Tâche demandée:
Recopiez intégralement, sans la moindre modification, l’article consacré à l’épicerie Nous anti-gaspi.

Document:
--
Nous anti-gaspi : l’épicerie qui lutte contre le gaspillage alimentaire

L’enseigne, née en Bretagne en 2018 et déjà à la tête de 20 magasins, a ouvert une épicerie à Saint-Cyr-sur-Loire, en Indre-et-Loire, en août 2021, l’unique de notre région. Son directeur, Johan Gerbault, milite pour une consommation responsable et solidaire.

Par Elodie Cerqueira

Johan Gerbault, directeur du magasin Nous anti-gaspi de Saint-Cyr-sur-Loire (37), défenseur des légumes moches ! Photo Elodie Cerqueira

Il n’y a pas qu’aux Miss qu’on impose les diktats de la beauté ! Les produits alimentaires subissent eux-aussi des discriminations : trop petits, trop gros, mauvaise couleur, emballage défectueux, date limite de consommation trop proche… et c’est ainsi près de 10 millions de tonnes de nourriture qui sont jetées chaque année ! Pour endiguer ce gaspillage, Vincent Justin et Charles Lottmann ont créé l’enseigne Nous anti-gaspi afin d’offrir un étal plutôt qu’une poubelle aux produits boudés par la grande distribution. En 2018, ils ouvrent leur première épicerie à Melesse, en banlieue rennaise, aujourd’hui ils en comptent déjà 20 dont une en région Centre-Val de Loire.
--
Données brutes:
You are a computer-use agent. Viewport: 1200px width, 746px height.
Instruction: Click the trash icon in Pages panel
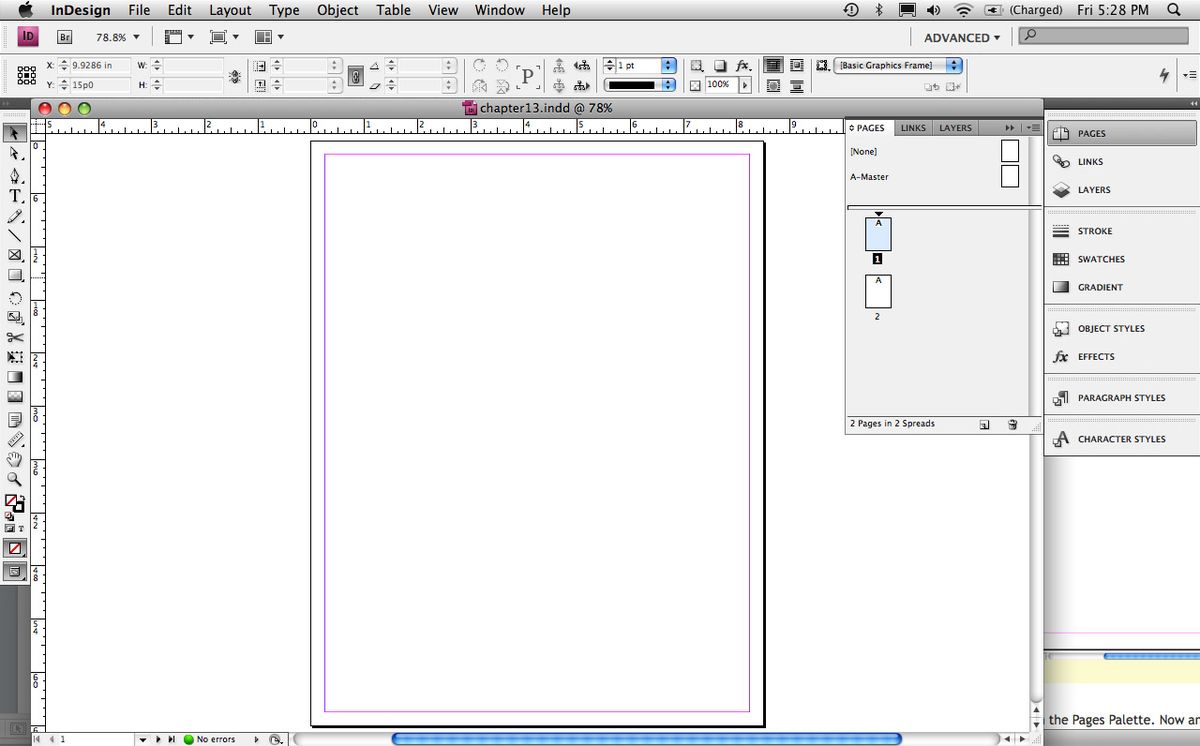pyautogui.click(x=1012, y=424)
--
Réponse correcte:
Nous anti-gaspi : l’épicerie qui lutte contre le gaspillage alimentaire

L’enseigne, née en Bretagne en 2018 et déjà à la tête de 20 magasins, a ouvert une épicerie à Saint-Cyr-sur-Loire, en Indre-et-Loire, en août 2021, l’unique de notre région. Son directeur, Johan Gerbault, milite pour une consommation responsable et solidaire.

Par Elodie Cerqueira

Johan Gerbault, directeur du magasin Nous anti-gaspi de Saint-Cyr-sur-Loire (37), défenseur des légumes moches ! Photo Elodie Cerqueira

Il n’y a pas qu’aux Miss qu’on impose les diktats de la beauté ! Les produits alimentaires subissent eux-aussi des discriminations : trop petits, trop gros, mauvaise couleur, emballage défectueux, date limite de consommation trop proche… et c’est ainsi près de 10 millions de tonnes de nourriture qui sont jetées chaque année ! Pour endiguer ce gaspillage, Vincent Justin et Charles Lottmann ont créé l’enseigne Nous anti-gaspi afin d’offrir un étal plutôt qu’une poubelle aux produits boudés par la grande distribution. En 2018, ils ouvrent leur première épicerie à Melesse, en banlieue rennaise, aujourd’hui ils en comptent déjà 20 dont une en région Centre-Val de Loire.